In Russland ist die mögliche Umwandlung der Hagia Sophia in Istanbul in eine Moschee auf scharfe Ablehnung gestoßen. „Die Bedrohung der Heiligen Sophia ist eine Gefahr für die gesamte christliche Zivilisation – und damit für unsere Geistlichkeit und Geschichte“, teilte Patriarch Kirill, das Oberhaupt der russisch-orthodoxen Kirche, am Montag mit.

Die größte der orthodoxen Kirchen zeigte sich „tief besorgt“ über die Pläne türkischer Politiker, den Museumsstatus des früheren Gotteshauses aufzugeben. Der Kreml äußerte die Hoffnung, dass bei dem Beschluss über den Status die Bedeutung der Kathedrale als Weltkulturerbe berücksichtigt werde. Die Hagia Sophia sei Anziehungspunkt für Millionen Touristen, sagte Kremlsprecher Dmitri Peskow nach Angaben der Agentur Interfax. Abgesehen davon habe sie einen „sehr tiefen sakralen geistlichen Wert“. Peskow sagte, dass dies eine innere Angelegenheit der Türkei sei, in die sich der russische Staat nicht einmische. Zugleich verwies er ausdrücklich auf die Worte des Patriarchen Kirill.

Das Kirchenoberhaupt forderte in Moskau, den neutralen Status der Hagia Sophia als Museum aufrechtzuerhalten. „Es ist die Pflicht eines jeden zivilisierten Staates, das Gleichgewicht zu erhalten. Der Staat muss auch Widersprüche in der Gesellschaft befrieden und nicht anheizen. Die Vereinigung der Menschen muss gefördert und ihre Spaltung verhindert werden.“

In der Vergangenheit forderte ein russischer Abgeordneter sogar, nicht den Status quo als Museum aufrechtzuerhalten.
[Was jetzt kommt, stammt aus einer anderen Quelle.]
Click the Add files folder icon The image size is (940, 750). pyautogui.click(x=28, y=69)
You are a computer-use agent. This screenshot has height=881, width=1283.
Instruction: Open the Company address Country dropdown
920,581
Vielmehr müsse man die Hagia Sophia wieder in eine Kirche umwandeln (DTJ berichtete).

USA: Hagia Sophia sollte ein Museum bleiben

Die US-amerikanische Regierung hat sich ebenfalls gegen eine Umwidmung der berühmten Hagia Sophia in Istanbul ausgesprochen. Die USA forderten die türkische Regierung auf, sicherzustellen, dass die Hagia Sophia für alle zugänglich bleibe, erklärte US-Außenminister Mike Pompeo am Mittwoch.

Die Regierung in Ankara müsse die Hagia Sophia weiterhin als Musterbeispiel für ihr Engagement, die Glaubenstraditionen und die vielfältige Geschichte des Landes zu respektieren, beibehalten. Das türkische Außenministerium zeigte sich erstaunt. Die Hagia Sophia sei Eigentum der Türkei. Man habe ihren historischen und kulturellen Wert seit der Eroberung immer in Ehren gehalten.

Für Touristen würde sich wenig ändern

Sollte die Hagia Sophia wieder zur Moschee werden, könnten Touristen sie dennoch besichtigen, ähnlich wie die nahe gelegene Blaue Moschee in der Istanbuler Altstadt. Im vergangenen Jahr zog die Hagia Sophia nach offiziellen Angaben 3,7 Millionen Besucher an und war damit das meistbesichtigte Museum in der Türkei. Berühmt ist sie vor allem wegen der rund 56 Meter hohen Kuppel. Sie scheint nahezu schwerelos über dem Hauptraum zu schweben. Im Inneren sind die Wände mit byzantinischen Mosaiken und Marmor verziert. Um dem Bilderverbot im Islam gerecht zu werden, müssten die Mosaiken während des islamischen Gebets aber abgedeckt werden.

Nutzung als Moschee während des Ramadan

Unabhängig von der aktuellen Debatte wurde die Hagia Sophia jedoch schon früher für eine zeitlich begrenzte Zeit als Moschee genutzt (DTJ berichtete). So ertönten während des Fastenmonats Ramadan Gebetsrufe. Diese strahlte der staatlichen Sender TRT-Diyanet im Rahmen eines Ramadan-Sonderprogramms aus. Schon damals zeigte die deutsche Bundesregierung sich wenig begeistert. Sie verwies auf den Status als Weltkulturerbe, der erhalten bleiben müsse, hieß es.

Die türkische Religionsbehörde Diyanet nutzte die historische Kulisse auch schon mehrmals, um TV-Sendungen aufzunehmen. Als 2015 anlässlich des Geburtstages vom Propheten Muhammad eine Austellung eröffnet wurde, wurde erstmals nach 85 Jahren in dem monumentalen Bauwerk auch wieder der Koran, das heilige Buch der Muslime, rezitiert.